===== Records for this task

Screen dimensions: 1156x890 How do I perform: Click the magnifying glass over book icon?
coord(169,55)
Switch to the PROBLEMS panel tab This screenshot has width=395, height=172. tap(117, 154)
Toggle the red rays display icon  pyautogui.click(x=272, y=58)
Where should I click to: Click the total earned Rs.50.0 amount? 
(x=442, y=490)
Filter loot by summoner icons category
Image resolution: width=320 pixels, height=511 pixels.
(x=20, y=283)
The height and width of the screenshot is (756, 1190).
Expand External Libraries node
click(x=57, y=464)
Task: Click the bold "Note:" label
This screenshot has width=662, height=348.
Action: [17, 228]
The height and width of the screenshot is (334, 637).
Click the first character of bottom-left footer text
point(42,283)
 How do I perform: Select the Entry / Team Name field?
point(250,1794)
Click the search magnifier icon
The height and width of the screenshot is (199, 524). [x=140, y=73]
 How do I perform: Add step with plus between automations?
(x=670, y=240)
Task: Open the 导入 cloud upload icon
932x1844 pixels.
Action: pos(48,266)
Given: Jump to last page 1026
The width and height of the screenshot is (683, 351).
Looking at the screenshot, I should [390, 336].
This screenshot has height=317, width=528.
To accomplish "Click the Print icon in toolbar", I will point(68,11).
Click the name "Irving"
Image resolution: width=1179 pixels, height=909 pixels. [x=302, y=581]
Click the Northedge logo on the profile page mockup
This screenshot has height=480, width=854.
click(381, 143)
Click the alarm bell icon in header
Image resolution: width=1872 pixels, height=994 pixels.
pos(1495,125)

==========

- What the exercise asks
Give back exactly the lines from the one that contains "This screenshot has height=317, width=528." to the end of the data above, both of those lines included.

- Answer
This screenshot has height=317, width=528.
To accomplish "Click the Print icon in toolbar", I will point(68,11).
Click the name "Irving"
Image resolution: width=1179 pixels, height=909 pixels. [x=302, y=581]
Click the Northedge logo on the profile page mockup
This screenshot has height=480, width=854.
click(381, 143)
Click the alarm bell icon in header
Image resolution: width=1872 pixels, height=994 pixels.
pos(1495,125)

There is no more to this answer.